Ce n'est pas que les gens ne lisent plus, c'est qu'ils préfèrent le faire sur des tablettes aux multiples usages, qui se répandent à très grande vitesse. D'ailleurs, le pionnier Amazon parie désormais sur le support tablette, avec le Kindle Fire. D'après le centre de recherche Pew, 23% des Américains lisent maintenant des ouvrages en version numérique. Ils étaient 16% l'an dernier.


Bon, alors notez que le livre papier n'est pas sauvé pour autant. C'est juste que l'argument "la liseuse c'est mieux, ça flingue pas les yeux", en vérité, tout le monde s'en fout.
Vrai que c'est terne une liseuse.

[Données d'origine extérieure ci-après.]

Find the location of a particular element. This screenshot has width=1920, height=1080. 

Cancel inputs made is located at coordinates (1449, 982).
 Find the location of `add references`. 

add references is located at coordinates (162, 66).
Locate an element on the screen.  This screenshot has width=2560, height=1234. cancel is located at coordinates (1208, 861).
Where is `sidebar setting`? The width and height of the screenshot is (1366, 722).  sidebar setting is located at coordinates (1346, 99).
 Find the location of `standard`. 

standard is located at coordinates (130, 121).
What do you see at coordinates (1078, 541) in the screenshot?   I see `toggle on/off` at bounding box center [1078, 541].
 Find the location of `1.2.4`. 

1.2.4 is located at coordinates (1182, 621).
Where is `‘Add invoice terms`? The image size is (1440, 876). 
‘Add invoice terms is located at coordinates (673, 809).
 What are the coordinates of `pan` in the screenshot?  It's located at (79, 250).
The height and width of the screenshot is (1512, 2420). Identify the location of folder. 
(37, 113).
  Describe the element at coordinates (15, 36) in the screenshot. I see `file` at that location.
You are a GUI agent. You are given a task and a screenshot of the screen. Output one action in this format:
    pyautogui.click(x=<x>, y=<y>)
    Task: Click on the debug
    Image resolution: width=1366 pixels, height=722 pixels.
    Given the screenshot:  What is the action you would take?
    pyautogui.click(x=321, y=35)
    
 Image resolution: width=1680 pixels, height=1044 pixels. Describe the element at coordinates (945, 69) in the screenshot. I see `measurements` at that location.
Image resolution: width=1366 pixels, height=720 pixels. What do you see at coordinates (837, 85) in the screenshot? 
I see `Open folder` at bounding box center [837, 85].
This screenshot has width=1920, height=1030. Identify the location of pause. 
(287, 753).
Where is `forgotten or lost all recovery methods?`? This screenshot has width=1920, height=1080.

Et puis bon, c'est juste fait pour lire. Le truc ringaaaaard quoi. On est en 2013 hein, on a arrêté de vendre des téléphones qui ne servaient qu'à communiquer depuis longtemps. =D
Auteur:  Auré [ Mer 13 Fév 2013 17:20 ]
Sujet du message:  Re: Nos lectures

Ce n'est pas que les gens ne lisent plus, c'est qu'ils préfèrent le faire sur des tablettes aux multiples usages

Ça me déprime de lire des choses pareilles... Et bientôt, puisque tu parlais des téléphones portables, ils feront eux aussi la fonction "liseuse", en mieux bien sûr ! :hmm:
Auteur:  Yoan [ Mer 13 Fév 2013 18:00 ]
Sujet du message:  Re: Nos lectures

Je crois qu'il existe déjà foule d'applications pour lire sur Iphone. Je ne sais pas si c'est très pratiqué, mais ça existe. Et clairement, le problème n'est pas tant qu'on puisse le faire, que le fait qu'on le fasse trop, et au détriment de supports plus légitimes.
C'est comme le jeu vidéo : beaucoup font de Apple un acteur majeur imminent du secteur aux côtés de Nintendo, Sony et Microsoft, via l'Iphone. Alors au début, moi je trouvais très sympa' qu'on puisse faire tourner des trucs pas mal foutus dessus (en plus il existe un relifting assez classe de "Secret Of Mana", exclusif à l'Iphone), mais de là à ce que ça devienne "la console de demain"... Bon, faut pas charrier.